Quand James Bond ressent la violence du crime

novembre 2009

Sean Connery voulait avoir une autre image que celle de Bond, son anti-James Bond est tellement incroyable, invraisemblable et effrayant que la maison de production a sapé la distribution de The Offence (il est resté inédit en France).

Le metteur en scène Sydney Lumet (1924-2009) à qui l’on doit Un après-midi de chien (prise d’otage dans une banque), Network (sur la télévision), Serpico (sur la corruption policière) est mort l’été dernier. Tardivement, on lui a reconnu la place qu’il mérite, sans prétexter de ses ratés ou de réalisations inégales, mais il est indéniable que la génération qui a suivi, celle des Coppola, Palma, Scorsese lui a fait de l’ombre. Si l’on excepte l’ouvrage de J. B. Thoret1, Sydney Lumet a été injustement oublié de l’histoire du cinéma voire tenu pour un réalisateur secondaire.
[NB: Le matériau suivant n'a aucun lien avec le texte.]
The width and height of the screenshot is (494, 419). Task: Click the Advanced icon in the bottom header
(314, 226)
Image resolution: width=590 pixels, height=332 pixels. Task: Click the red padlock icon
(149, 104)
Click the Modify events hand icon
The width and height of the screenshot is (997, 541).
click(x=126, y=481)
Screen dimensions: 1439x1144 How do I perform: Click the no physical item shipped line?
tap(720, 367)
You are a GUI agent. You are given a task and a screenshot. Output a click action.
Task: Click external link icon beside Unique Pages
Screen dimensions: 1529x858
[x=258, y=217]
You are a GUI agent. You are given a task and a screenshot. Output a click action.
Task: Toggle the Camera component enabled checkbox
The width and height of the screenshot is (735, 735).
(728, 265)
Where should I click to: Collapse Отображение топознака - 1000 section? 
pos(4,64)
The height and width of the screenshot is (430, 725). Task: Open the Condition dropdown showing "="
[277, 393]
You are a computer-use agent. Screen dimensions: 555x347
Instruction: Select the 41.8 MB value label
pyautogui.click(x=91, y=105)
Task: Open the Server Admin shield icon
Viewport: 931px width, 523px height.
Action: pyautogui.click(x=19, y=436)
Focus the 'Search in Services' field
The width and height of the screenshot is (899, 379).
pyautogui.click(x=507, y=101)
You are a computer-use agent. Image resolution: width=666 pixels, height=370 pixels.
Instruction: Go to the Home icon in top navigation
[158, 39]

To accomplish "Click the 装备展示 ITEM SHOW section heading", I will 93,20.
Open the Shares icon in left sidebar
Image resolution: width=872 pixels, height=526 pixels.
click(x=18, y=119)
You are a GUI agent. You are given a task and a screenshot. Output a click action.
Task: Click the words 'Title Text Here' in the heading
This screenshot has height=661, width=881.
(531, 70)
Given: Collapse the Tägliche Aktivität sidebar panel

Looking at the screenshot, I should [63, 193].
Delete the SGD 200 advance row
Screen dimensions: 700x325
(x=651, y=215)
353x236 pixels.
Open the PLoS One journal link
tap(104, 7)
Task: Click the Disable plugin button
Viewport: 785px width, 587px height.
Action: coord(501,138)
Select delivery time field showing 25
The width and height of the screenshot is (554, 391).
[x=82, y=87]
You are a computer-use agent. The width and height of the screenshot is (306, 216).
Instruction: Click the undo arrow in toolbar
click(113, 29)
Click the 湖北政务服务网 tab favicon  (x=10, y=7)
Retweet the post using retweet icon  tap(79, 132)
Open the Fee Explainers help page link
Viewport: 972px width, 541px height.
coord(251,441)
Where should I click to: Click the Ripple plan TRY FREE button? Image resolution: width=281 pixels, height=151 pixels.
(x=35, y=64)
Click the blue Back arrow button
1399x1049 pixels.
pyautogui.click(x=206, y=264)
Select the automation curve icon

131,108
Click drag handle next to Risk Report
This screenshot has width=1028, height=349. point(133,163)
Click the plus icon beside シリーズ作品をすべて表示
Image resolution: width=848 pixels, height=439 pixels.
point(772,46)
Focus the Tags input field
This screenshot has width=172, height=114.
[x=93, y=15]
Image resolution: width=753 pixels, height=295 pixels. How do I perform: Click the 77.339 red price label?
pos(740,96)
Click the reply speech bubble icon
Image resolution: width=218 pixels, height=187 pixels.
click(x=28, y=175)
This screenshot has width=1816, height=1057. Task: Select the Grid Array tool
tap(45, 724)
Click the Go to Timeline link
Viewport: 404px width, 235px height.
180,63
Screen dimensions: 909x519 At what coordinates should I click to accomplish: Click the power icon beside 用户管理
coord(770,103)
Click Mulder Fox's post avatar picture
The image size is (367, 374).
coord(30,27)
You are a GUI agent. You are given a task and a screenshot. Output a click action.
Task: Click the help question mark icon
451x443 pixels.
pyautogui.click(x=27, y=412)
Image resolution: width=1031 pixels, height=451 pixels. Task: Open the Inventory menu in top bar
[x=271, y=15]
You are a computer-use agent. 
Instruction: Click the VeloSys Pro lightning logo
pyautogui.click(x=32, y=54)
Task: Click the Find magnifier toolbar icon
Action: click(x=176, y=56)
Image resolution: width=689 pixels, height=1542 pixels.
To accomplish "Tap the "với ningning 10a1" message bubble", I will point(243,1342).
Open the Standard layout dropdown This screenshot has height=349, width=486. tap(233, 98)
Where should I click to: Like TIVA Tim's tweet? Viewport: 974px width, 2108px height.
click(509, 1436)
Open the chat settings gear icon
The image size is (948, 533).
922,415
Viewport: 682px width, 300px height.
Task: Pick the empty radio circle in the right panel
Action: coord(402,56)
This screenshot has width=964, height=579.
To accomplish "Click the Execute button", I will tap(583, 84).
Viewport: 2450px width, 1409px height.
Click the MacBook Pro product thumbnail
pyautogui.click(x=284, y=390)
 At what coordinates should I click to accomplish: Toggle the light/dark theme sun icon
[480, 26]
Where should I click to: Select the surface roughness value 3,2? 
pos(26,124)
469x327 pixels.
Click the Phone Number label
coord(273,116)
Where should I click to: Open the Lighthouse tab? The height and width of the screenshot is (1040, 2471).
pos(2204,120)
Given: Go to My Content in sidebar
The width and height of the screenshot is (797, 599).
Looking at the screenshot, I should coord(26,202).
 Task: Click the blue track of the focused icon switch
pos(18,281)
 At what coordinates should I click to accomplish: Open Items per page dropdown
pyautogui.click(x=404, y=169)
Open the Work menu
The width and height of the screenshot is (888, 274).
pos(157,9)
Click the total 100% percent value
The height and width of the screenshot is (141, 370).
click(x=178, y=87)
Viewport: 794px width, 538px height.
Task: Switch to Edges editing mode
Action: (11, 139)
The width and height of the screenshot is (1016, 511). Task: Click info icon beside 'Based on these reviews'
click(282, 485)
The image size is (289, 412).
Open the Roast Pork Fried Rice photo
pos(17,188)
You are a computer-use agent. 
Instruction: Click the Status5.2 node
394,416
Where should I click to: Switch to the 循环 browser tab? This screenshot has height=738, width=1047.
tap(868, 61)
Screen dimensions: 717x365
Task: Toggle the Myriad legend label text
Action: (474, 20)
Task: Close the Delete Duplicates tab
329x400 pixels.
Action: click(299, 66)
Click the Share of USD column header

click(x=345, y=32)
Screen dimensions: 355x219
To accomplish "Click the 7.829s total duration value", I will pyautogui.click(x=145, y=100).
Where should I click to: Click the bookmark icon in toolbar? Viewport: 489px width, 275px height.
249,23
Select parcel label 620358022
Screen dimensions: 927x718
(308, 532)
Mais la réédition en Dvd, grâce à la collection « Introuvables », de The Offence permet de remédier à cette situation2. The Offence naît de la rencontre entre un comédien déjà mythique, Sean Connery, et d’un metteur en scène venu de la télévision et du théâtre, Sydney Lumet, avec lequel il avait déjà réalisé La colline des hommes perdus en 1965 et Le gang Anderson en 1970.

À l’époque Sean Connery, comédien d’une grande intelligence qui a joué des personnages « décalés » avant ou parallèlement à Bond3, craint de devenir le prisonnier de ce personnage mythique de James Bond qui l’a consacré et lui colle à la peau. Il accepte donc de tourner un dernier Bond, Les diamants sont éternels (avant que Roger Moore ne lui succède) à condition que la maison de production (la Mgm) lui accorde le droit de tourner deux films de son choix. C’est le cas de The Offence en 1973 pour le premier, un film qui met en scène un policier confronté à la violence quotidienne. Cela ne serait guère original si l’inspecteur Johnson ne ressentait les mêmes sensations et pulsions que le coupable présumé, un dénommé Kenneth Baxter, et n’avait des images sordides plein la tête. De fait, ce qui est très visible à l’écran, il partage la violence (sexuelle) du violeur en série qui a été arrêté. Concrètement, l’inspecteur est directement confronté au viol, il découvre de nuit dans un sous-bois le corps de la jeune victime qu’il prend dans ses bras et remue non sans ambiguïté, reproduisant ainsi les gestes imaginables du violeur. La jouissance de son regard ne trompe pas la caméra. Voilà donc James Bond, celui à qui tout a réussi pendant la guerre froide, qui peut se permettre de jouer et ruser toutes les violences possibles contre des monstres « idéologiques », celui qui a tenu dans ses bras les plus belles femmes du monde, à commencer par l’aquatique Ursula Andress dans James Bond contre docteur No (le premier Bond date de 1963), voilà donc l’humour de James Bond pris dans la tourmente et l’horreur d’un viol qui ne le laisse pas de marbre. Après une longue séquence d’ouverture (qui vient après un prologue brouillé, un brouillage qui renvoie au brouillard de la campagne et à l’état d’esprit du flic) qui décrit la découverte dans une bourgade de la jeune fille violée (le violeur est un serial killer, et la jeune fille la cinquième victime), le film est rythmé par trois séquences théâtrales : le passage à tabac du violeur (admirable Ian Bannen), la confrontation privée avec sa femme, l’interrogatoire conduit par le surintendant (solide Michael Redgrave).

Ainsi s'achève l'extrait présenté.